…but what do you DO?

While I’ve spent pretty much the entirety of the last five or six months recovering and coping with my severe TBI, I sometimes have questions from people, “…but what do you do for a living?”

[I was a Principal Operations Engineer for Pearson. We were pioneering a legacy integration with an established containerization concept with modern/updated technologies like Linux, Docker, Kubernetes, and AWS. There are others of course. And I’d love to talk about the visions we’d had for the future of learning.

In fact, there’s also a Kubernetes case study outlining the figures of how we’ve integrated the Kubernetes orchestration concepts. Give it a read over if you’re curious about where we were.

While I was a principal engineer and lead site reliability engineer, I’m now an architect overseeing the same project sharing the responsibility with Ben, trying to bring our visions into clearer focus for ourselves, our team, Pearson, and the world.] [why the redaction, 2022-06-18]

Frustration N+x

I go out in public every now and again — increasingly in the last few days. One thing I’ve noticed is that either people are more attracted to me in general; or I’ve become more approachable. Or society itself has changed.

The really frustrating thing is that I haven’t the outward appearance of anyone who’s ill or injured or infirm. I look exactly as I always have. No, it’s not my responsibility to explain to everyone; people will need to learn that not everyone looks like their expectations.

TBI Challenge The n-th

Hearing issues.

Not hearing loss, mind you. But sensitivity to sound along with the inability to distinguish direction of certain sounds.
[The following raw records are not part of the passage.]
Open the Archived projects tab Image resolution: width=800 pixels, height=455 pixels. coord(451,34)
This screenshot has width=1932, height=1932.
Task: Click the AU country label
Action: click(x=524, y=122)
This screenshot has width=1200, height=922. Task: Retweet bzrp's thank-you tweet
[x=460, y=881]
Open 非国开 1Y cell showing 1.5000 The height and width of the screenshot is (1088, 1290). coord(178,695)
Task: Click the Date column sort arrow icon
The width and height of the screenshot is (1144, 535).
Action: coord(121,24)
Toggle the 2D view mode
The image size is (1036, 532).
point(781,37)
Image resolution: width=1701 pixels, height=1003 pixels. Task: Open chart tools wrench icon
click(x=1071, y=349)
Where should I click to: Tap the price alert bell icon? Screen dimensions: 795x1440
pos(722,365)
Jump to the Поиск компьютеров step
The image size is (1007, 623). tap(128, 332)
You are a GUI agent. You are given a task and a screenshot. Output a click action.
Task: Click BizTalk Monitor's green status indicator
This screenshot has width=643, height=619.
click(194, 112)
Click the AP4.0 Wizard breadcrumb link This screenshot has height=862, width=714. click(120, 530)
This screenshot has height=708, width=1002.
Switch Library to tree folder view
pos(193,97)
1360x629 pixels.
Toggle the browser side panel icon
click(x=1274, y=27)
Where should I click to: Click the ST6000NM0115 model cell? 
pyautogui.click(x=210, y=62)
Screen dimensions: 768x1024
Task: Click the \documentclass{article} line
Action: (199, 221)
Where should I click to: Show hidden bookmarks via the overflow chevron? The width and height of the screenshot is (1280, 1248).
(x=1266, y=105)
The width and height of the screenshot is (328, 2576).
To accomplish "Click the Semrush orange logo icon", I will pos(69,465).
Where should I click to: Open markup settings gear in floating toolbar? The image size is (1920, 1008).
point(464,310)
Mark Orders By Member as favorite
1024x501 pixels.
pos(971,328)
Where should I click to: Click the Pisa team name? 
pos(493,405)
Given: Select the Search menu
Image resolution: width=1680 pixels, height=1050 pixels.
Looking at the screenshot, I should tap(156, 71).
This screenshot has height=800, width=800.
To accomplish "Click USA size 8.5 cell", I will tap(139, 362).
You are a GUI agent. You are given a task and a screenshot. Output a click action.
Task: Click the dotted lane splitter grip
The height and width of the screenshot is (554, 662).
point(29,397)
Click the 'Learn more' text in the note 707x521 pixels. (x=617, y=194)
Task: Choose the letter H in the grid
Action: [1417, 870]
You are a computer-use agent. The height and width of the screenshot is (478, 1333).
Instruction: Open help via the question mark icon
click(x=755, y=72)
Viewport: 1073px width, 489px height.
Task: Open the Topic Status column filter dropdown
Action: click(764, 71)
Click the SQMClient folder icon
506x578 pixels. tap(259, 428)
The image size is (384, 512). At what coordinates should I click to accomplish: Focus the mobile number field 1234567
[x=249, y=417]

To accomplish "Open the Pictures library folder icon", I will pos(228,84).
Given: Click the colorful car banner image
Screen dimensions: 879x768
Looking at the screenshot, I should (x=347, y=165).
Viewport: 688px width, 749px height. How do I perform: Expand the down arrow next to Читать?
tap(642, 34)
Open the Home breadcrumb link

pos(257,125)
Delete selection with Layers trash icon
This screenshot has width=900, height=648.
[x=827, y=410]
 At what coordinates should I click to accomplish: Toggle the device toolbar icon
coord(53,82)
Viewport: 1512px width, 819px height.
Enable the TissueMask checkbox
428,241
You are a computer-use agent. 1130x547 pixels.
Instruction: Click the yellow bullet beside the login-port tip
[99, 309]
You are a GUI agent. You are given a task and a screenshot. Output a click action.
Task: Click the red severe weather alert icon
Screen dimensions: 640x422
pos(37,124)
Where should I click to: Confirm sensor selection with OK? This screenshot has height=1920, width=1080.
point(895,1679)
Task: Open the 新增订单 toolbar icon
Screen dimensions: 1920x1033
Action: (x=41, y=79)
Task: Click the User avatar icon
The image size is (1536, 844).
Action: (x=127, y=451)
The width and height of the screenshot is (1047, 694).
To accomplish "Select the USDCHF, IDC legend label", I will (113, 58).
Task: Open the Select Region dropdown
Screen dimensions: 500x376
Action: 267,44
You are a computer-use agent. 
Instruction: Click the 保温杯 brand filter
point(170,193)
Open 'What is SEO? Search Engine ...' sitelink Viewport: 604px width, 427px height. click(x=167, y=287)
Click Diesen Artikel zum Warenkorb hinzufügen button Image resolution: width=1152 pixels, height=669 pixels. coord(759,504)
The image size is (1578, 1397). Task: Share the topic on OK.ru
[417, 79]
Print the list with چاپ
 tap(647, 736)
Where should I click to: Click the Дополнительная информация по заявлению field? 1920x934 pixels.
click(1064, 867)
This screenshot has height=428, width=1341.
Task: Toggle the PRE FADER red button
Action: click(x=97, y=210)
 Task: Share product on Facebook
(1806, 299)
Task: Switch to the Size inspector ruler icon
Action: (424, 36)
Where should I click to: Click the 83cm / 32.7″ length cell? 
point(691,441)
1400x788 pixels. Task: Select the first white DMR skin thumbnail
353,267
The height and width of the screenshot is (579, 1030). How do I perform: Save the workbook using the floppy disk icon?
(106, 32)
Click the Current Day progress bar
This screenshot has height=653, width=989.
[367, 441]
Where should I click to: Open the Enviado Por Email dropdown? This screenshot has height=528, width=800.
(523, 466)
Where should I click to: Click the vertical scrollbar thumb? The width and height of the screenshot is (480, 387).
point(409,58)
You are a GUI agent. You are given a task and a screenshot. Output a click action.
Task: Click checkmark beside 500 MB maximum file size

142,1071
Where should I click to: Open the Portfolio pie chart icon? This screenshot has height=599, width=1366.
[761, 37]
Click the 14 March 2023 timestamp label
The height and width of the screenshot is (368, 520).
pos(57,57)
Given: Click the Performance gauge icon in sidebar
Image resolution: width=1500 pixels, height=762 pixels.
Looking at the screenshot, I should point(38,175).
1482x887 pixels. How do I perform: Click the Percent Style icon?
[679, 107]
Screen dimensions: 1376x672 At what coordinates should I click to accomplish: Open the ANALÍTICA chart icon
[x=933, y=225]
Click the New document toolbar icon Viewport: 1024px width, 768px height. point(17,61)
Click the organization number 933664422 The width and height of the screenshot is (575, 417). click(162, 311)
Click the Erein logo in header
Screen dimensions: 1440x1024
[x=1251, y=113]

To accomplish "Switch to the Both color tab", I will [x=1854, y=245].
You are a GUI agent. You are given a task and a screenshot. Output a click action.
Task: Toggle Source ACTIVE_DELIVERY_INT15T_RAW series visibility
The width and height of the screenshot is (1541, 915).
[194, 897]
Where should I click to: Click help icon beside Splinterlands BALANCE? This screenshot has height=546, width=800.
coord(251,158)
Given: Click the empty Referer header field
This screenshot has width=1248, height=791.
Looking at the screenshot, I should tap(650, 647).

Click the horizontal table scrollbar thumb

When I awoke, my hearing was simply gone, which was easy to explain. I couldn’t hear. People understood that.

Yes, it was problem enough. And in a few weeks it became manageable for a time while the problem evolved.

Somewhat later–a few days or weeks–it shifted to the point that I could perceive sounds. I think I then likened it to sounds being somewhat overdriven. The perception was that certain frequencies might be overdriven and yet others were normal, yet difficult to perceive because they’re bracketed by things overdriven.  This, of course, increases difficulty in consciously (subconsciously?) separating sounds for comprehension.

I still lack the ability to readily discern the origin of sounds. Yes, I know the birds are chirping. Yes, I know it’s in the direction of outside. Yes, I know there are loads of them.

But nearby voices, that I know to be at conversational distances, aren’t clear –  drowned out entirely by by background sounds of hundreds of birds, or loads of neighbor dogs barking, or passing trucks and machinery.

This isn’t a problem with my ears.

Not at all – the problem started, both left and right, as I recall – simultaneously. And I was effectively unconscious at the time.

This is a brain problem with interpretation of input data; it’s absolutely not an issue with the inner, middle, or outer ear.

The Great Fall

The Great Fall

So, what happened to me? Why do I slur my speech?

Watching myself hit the ground, knowing how high above the ground I was, I’m wondering why I’m not dead.

Not in the video, until much later when somebody tricked the exposure on the camera: the safety glasses I used, as I insist on wearing them, while using the drill. Norm Abram would be proud.

The drill? Died in the fall.

Well, That’s Insulting

The camera controller that I was installing — the very same one with which I was working on that fateful night that I took my nearly fatal, forever life-changing fall — has stopped working.

Dare I say, it’s crashed spectacularly.

No video output over HDMI. Nothing responding on the network.

Oddly, it’s not even reporting the same MAC address. It’s close, matching the label affixed to the underside, but the last two bytes that appeaer on the network when it’s powered on don’t match.

So far it’s a camera system that’s cost about $175,025* in medical bills… plus the forever lost wages, and another $325 for the entirely unusable unit.

* I’m told my estimate above was far too low. It’s closer to $250K.